Parenting Coach Joani Geltman says kids in the preschool and kindergarten age range are really just trying to figure out how to get what they want. The problem is that the bad influence child is good at getting results. So the previously non-annoying child will repeat what they’ve seen succeed. “They don’t have the brain power or life experience to say this is bad and we shouldn’t be doing it,” she says. “It’s all reward and punishment.”

READ MORE: The Fatherly Guide to Bullying

Overreacting is, unsurprisingly, a bad idea. The child can get scared, anxious, or lose focus on what the real issue is. Disassociating the bad behavior from the child, on the other hand, is key. Elaine Glickman, author of Your Kid’s a Brat and It’s All Your Fault explains parents will do best when framing bad influence inspired behavior as a “choice.”

“You don’t want the child to assume they’re not a good child,” she says. “We talk a lot about choices. What’s a good choice and what’s a bad choice? It gives them the power and it separates the choice from their intrinsic personhood.”

How to Combat a Bad Influence:

  • Don’t overreact to the behavior, which can lead to fear and anxiety on the part of the child.
  • Frame behavior inspired by a bad influence as a matter of choices unconnected to a child’s innate goodness.
  • Acknowledge where the behavior was observed.
  • Devise an alternative way of getting what the child wants in a way that is easier.

So change “You are being mean,” to “that choice is unkind.” It’s important to empathize with the child and acknowledge where they came up with the behavior: “I understand you hear people talk like that at school, but we don’t talk that way in our house,” Glickman suggests.

If the choice is so egregious that it should never be made again, it’s time to talk to the school or daycare. It is wholly appropriate to suggest to a teacher, for example, that certain behaviors need to be curbed and ask them if they could help enforce some rules.

But, sometimes the most effective way to handle a bad influence is simply to give them better tools to get what they want, Geltman says. “When a kid brings home a behavior, it’s rehearsal,” Geltman says. “Maybe they come home and push their sister because they saw certain kids get what they want when they push. So they come home and reproduce that behavior.”

So what to do in this scenario?

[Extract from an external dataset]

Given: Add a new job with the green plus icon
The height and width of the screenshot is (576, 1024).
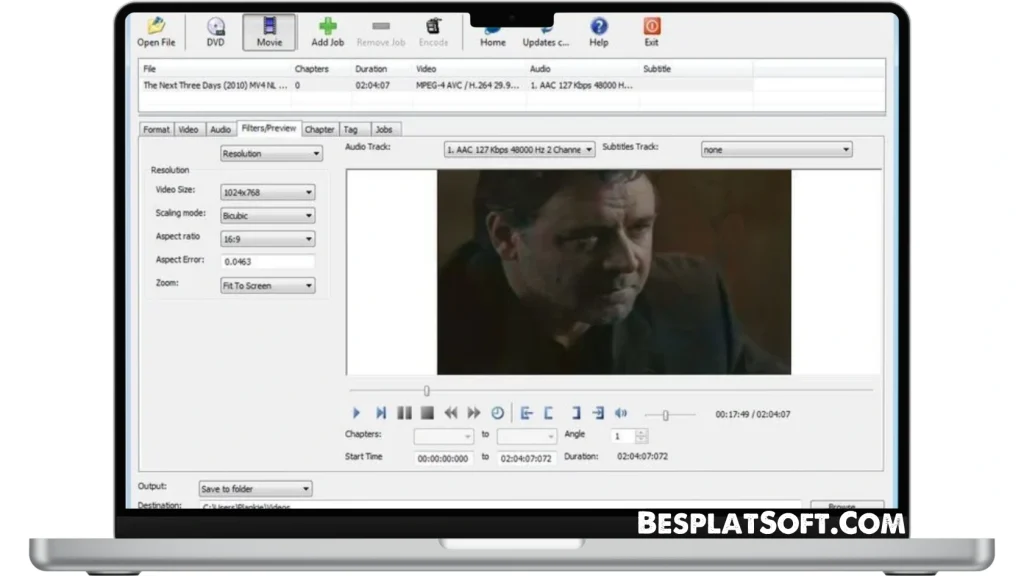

State that pushing is a bad choice because someone might get hurt. Then say, “What are some other ways we could try to get that toy?” Work with the child and come up with a reasonable path. Then explain all the ways that’s a better choice. By trading another toy to play with, the other child doesn’t get mad and that means more time to play with the best toy.

Even more exciting, this is an absolutely inoffensive parenting move to use even if the bad influence comes over for a playdate. Snapping at a child not to push may make that kid’s mom or dad mad. But kneeling down and asking the child to come up with another way to get what they want is almost certainly fine if done well.

And it’s important to remember because no kid is really that bad.

“It’s sad to me: I’ll hear parents say that this is a bad kid and I don’t want him at my house,” Geltman says. “But you just need to be prepared as a parent to parent.”